MEGAN KARD | product designer


Project Specs

My Role:  UX Research, UX Design, UI Design

Project Timeline: 4 weeks

Constraints: iOS, current app branding, no access to in-classroom use


I led data visualization efforts for Literator's new user flows, created a grid system for the platform, and redesigned the menu and secondary nav features.  

Literator is an existing app for K-6 reading intervention specialists to use as part of their in-classroom student assessment process.  This project aimed to research and design a separate interface for pre-K student assessment, addressing different skill needs and data visualization priorities than the existing app. As a former teacher, I was able to give insights into classroom interactions and flow for reading intervention specialists as well as help delineate communication channels between parents and staff.

Goals: Design a pre-K user interface with unique data visualization and student assessment inputs for incorporation into the existing Literator app.

Researching Data Visualization

The largest piece of this project was figuring out how to design a system that optimized data input and visualization.  Before getting there though, our team needed to fully understand the problem space of Literator and what the needs of their users are. 
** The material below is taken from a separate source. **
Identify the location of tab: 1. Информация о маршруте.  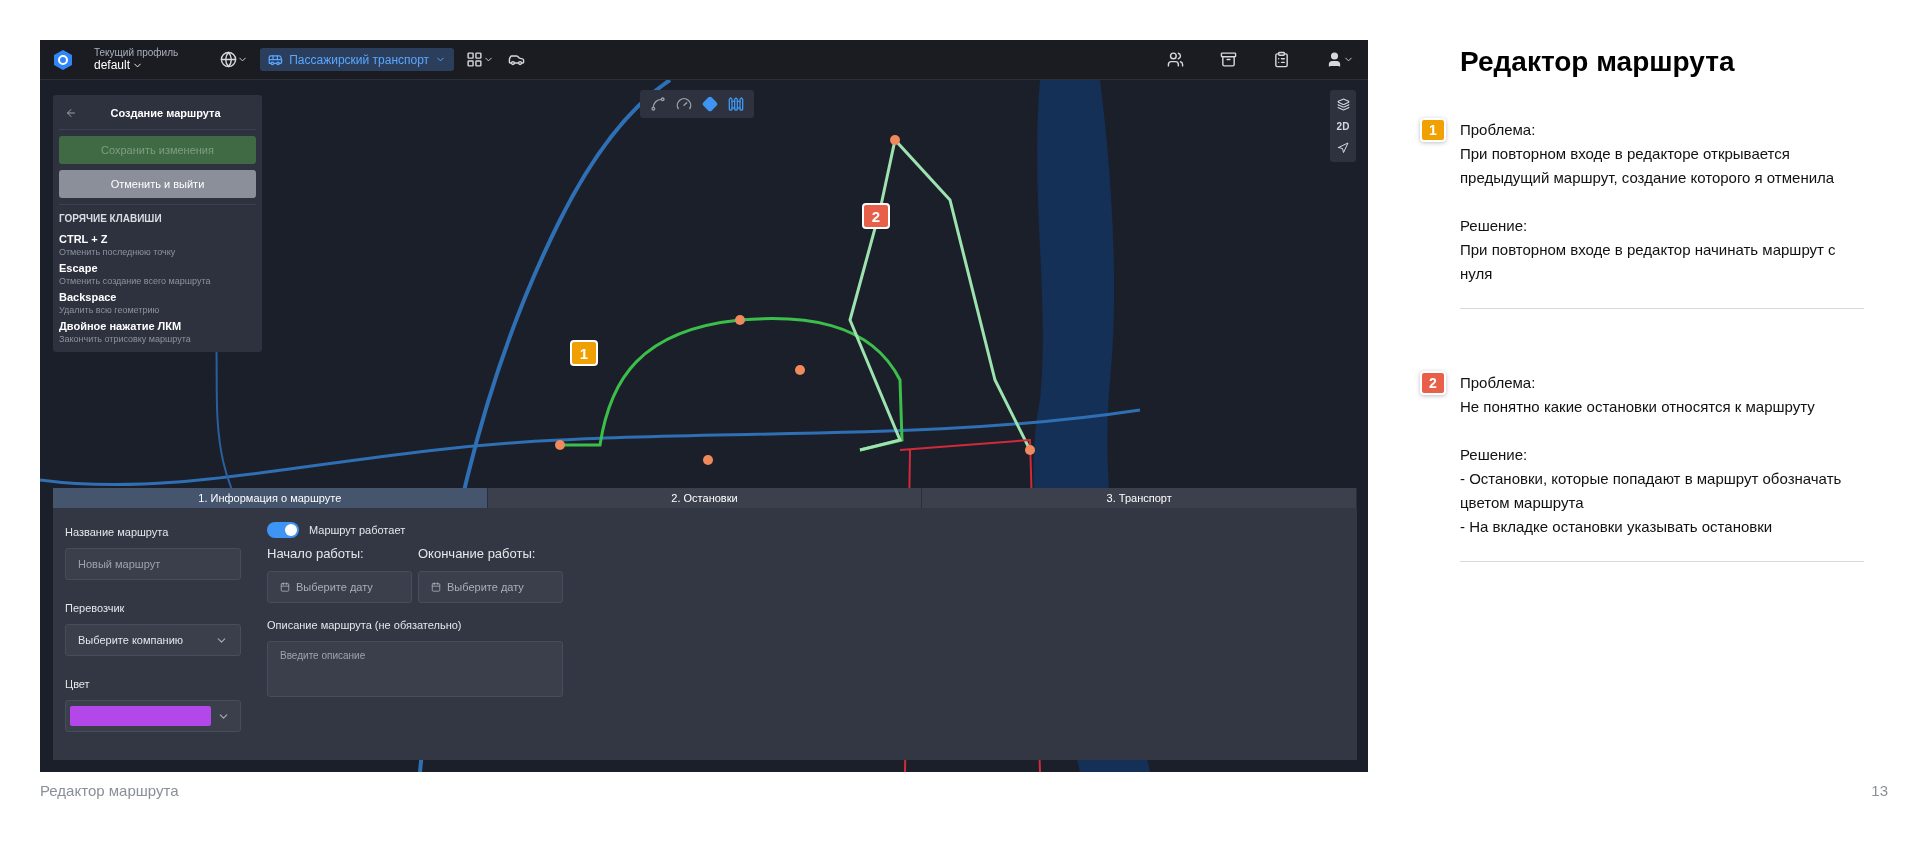
(270, 498).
Some large questions we set out to answer during user research were:

How are reading intervention specialists currently tracking student progress?

What pain points are the biggest hindrance to efficiently logging progress?
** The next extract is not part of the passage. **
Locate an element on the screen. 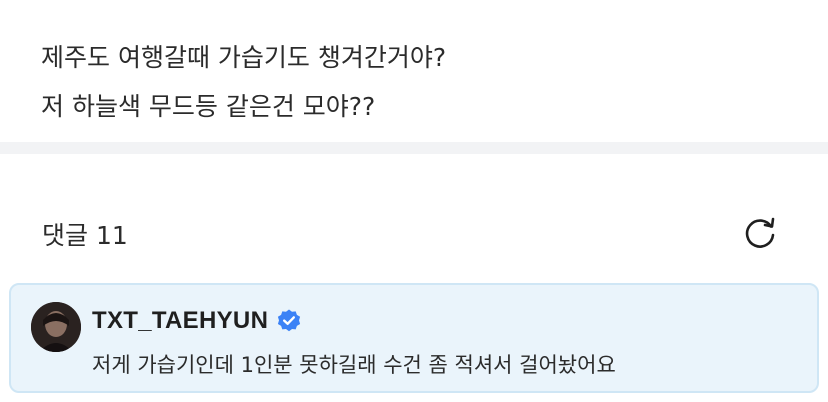 This screenshot has height=402, width=828. comment-author: TXT_TAEHYUN is located at coordinates (197, 321).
What processes do reading intervention specialists wish were digitized or even automated to make them more effective at their jobs?

Task flow for teachers moving students between reading groups.

Tracking Student Progress

Our user interviews with teachers from pre-K and K-6 classrooms gave us great insights about what reading intervention specialists need to be able to do in a classroom setting to effectively manage their job.  

We synthesized a list of feature priorities, based on our research and Literator's current functionalities for older student groups, to optimize for pre-K skill sets:

1) Review past progress and current levels of individual students

2) Input new progress for individual students

3) Compare individual student progress to both group progress and state or federal benchmarks

4) Easily rearrange student groups to based on fluctuating individual student reading levels

5) Update parents and guardians about individual student progress

To address a majority of these feature needs, our team conducted focused brainstorming sessions for in-app data visualization options. This included sourcing a variety of existing data visualizations from apps and web platforms that we could mix and match to find the perfect synergy for Literator.

Data visualization brainstorming.

Rough UI sketches of student assessment interfaces

Lo-Fi Goals

Tackling user flow was the biggest priority for our Lo-Fi iterations. We also focused on navigation between data visualization and progress input screens, and switching between individuals and group assessment.

Because of time constraints for the project, our Lo-Fi was essentially Mid-Fi immediately.  Although not ideal for minimizing user testing reactions to UI instead of UX, it did provide extra insight into how users were receiving data visualizations and interacting with inputs.

Due to limited access to our target users, we tested the Lo-Fi clickable prototype with designers and growth marketers using generalized navigational and data interpretation tasks.  This limited our ability to gauge if our designed functionality aligned fully with target user needs, but provided valuable feedback about the app's functionality and intuitiveness.

Lo-Fi, v2

After validation testing our initial Lo-Fi design, we came away with a few key changes that needed to happen to make the app really functional:

1) Create a peek menu from the current static menu screen

Users were interpreting this as a home screen rather than a menu.

2) Integrate messaging to parents and notes into individual student tracking

Toolbar navigation was confusing for user as they expected to find the functionality grouped in the same place.

3) Make progress input more obvious as an interaction

Users couldn't predict what pressing progress indicators was going to do, or where they would be taken if it navigated to another location in the app.

Rough UI sketches of student progress and search menu screens

Hi-Fi Goals

Since some of the usual Hi-Fi work such as overlaying color palettes for visual hierarchy, object corner and stroke styles, etc were already determined earlier in the process, our team really focused on creating more polish in this iteration.

1) Implement heat map-style coloration for student progress tracking

2) Develop a grid & type system for the app

3) Resize and space all elements according to the grid

4) Emphasize interactive elements with shadow, etc

Reflections on Literator

Imagining the role of a reading intervention specialist in action without observing it first hand was one of the most difficult aspects of the project. While interviews with teachers and my past experience working in classroom settings allowed our team to make educated guesses about the viability of our progress tracking solutions, it would have been ideal to have an extended research window.  The circumstances forced me to explore additional options and seek insights from populations that were the next best thing in order to move the product forward.

The piece of the project I was most passionate about was data visualization.  I really dove into analogous research and grew my skills of thinking outside the box and looking to other industries for inspiration. Additionally, I worked with a stellar team and picked up new leadership skills and appreciation for the style of brainstorming sessions we conducted as a team in close conjunction with the company's founder.